The gold market continues to exhibit sideways movement as investors remain cautious ahead of critical US inflation data. XAU/USD finds temporary support from dollar weakness but faces headwinds from elevated Treasury yields. Market participants appear reluctant to establish significant positions until the Consumer Price Index report provides clearer signals about the Federal Reserve's next policy moves.

Recent trading sessions highlight gold's sensitivity to shifting expectations about central bank policy. While December's surprisingly dovish Fed meeting initially boosted bullion prices, subsequent economic data showing resilience in the US labor market and services sector has tempered expectations for aggressive easing. This push-and-pull dynamic explains why gold remains confined to its recent trading range, with neither bulls nor bears able to gain decisive control.

Market Drivers: What's Influencing Gold's Price Action?

Several competing factors currently influence gold's valuation. On the supportive side, geopolitical tensions continue to underpin demand for traditional safe-haven assets. Additionally, concerns about China's economic slowdown have prompted some investors to increase their exposure to gold as a portfolio diversifier. The dollar's recent consolidation following its late-2023 rally also removes immediate downward pressure on dollar-denominated commodities.

However, counterbalancing these supportive factors, Treasury yields remain elevated compared to historical standards. The 10-year note continues to hold above the psychologically important 4% level, maintaining the opportunity cost of holding non-interest-bearing assets like gold. Fed officials' recent commentary has also struck a more cautious tone than markets anticipated following December's meeting, creating uncertainty about the timing and magnitude of potential rate cuts.
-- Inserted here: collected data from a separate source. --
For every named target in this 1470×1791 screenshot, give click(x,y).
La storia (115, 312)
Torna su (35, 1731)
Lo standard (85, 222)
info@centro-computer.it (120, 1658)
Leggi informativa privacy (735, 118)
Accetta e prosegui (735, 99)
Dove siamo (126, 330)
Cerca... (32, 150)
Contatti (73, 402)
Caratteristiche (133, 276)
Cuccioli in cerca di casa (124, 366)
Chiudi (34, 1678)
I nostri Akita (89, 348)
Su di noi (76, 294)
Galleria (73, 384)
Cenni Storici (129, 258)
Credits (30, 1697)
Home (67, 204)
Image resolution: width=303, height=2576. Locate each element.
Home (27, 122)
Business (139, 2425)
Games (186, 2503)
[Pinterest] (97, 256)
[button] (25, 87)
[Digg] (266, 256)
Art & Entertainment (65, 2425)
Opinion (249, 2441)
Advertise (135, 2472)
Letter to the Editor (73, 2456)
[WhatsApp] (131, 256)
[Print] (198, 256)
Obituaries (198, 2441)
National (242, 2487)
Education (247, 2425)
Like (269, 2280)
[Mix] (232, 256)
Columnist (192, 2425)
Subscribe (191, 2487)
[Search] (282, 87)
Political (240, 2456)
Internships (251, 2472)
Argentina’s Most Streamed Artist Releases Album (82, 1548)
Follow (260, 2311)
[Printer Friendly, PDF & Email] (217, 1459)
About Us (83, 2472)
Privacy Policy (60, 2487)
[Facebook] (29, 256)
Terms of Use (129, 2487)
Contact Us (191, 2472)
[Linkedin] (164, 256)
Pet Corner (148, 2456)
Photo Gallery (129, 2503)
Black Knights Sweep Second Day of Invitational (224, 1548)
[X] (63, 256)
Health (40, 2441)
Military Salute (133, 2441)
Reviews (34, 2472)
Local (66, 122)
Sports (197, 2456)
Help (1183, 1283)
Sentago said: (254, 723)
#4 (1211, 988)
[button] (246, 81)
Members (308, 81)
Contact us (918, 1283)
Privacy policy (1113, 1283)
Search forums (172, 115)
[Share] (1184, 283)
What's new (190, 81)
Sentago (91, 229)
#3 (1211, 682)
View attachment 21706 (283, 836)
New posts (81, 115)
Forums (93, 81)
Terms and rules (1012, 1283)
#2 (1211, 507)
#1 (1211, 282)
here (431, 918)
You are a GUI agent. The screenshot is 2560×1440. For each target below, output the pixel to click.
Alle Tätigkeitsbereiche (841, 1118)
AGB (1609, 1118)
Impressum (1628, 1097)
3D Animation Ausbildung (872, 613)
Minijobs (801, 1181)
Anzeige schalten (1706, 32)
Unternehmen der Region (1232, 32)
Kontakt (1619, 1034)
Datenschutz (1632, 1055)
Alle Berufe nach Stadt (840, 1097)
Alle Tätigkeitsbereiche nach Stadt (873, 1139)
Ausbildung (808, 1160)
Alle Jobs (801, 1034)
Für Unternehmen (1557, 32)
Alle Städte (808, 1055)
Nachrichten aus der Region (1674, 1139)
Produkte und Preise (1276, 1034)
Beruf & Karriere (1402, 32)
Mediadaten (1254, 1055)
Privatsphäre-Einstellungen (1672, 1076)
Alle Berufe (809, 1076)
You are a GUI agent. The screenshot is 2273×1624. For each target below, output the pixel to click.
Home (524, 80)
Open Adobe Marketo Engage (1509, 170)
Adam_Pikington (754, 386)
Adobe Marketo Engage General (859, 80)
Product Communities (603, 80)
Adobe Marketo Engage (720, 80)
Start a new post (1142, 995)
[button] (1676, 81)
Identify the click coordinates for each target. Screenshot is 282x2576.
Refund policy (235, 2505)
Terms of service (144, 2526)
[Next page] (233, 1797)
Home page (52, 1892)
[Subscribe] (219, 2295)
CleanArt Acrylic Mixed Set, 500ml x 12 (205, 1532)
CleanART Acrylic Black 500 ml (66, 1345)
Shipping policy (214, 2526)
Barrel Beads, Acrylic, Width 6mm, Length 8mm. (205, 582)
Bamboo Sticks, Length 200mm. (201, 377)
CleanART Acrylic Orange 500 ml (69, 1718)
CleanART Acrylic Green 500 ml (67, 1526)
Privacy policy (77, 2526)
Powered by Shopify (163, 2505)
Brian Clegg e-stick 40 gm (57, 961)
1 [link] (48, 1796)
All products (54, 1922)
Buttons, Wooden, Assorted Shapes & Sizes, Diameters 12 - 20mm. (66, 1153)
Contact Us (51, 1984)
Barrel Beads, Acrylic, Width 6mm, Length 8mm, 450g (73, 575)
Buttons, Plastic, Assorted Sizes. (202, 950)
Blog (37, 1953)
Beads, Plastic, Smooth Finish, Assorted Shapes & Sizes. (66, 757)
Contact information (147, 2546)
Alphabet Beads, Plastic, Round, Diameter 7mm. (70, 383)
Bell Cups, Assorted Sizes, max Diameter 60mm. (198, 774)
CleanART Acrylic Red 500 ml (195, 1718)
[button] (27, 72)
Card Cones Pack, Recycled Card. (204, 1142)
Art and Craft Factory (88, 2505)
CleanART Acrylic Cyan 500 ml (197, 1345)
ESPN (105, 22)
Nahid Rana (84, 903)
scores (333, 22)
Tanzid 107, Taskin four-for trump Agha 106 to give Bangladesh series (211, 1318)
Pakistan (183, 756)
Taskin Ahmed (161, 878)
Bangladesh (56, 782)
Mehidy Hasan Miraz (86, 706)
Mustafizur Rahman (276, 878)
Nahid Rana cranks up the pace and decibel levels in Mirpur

Today's CPI release takes on added significance as market participants seek confirmation about whether inflation continues its downward trajectory. The report's details, particularly core inflation measures that exclude volatile food and energy components, could significantly influence expectations about the Fed's policy path in coming months.

Technical Perspective: Key Levels to Watch

From a chart perspective, gold continues to oscillate between clearly defined technical levels. The $2,040-$2,042 zone represents formidable overhead resistance that has capped multiple rally attempts in recent sessions. A convincing breakout above this barrier could open the path toward testing the December highs near $2,077.

On the downside, the $2,016-$2,020 area has provided reliable support during recent pullbacks. A breach below this zone would likely trigger stop-loss orders and potentially accelerate downward momentum toward the psychologically important $2,000 level. Beyond that, the 50-day moving average near $2,013 and the December low around $1,973 represent additional potential support areas that could attract bargain-hunting interest.

Market technicians note that gold's recent consolidation has resulted in declining trading volumes, suggesting many participants remain on the sidelines awaiting clearer directional cues. The impending CPI data could provide the catalyst needed to break the current stalemate between bulls and bears.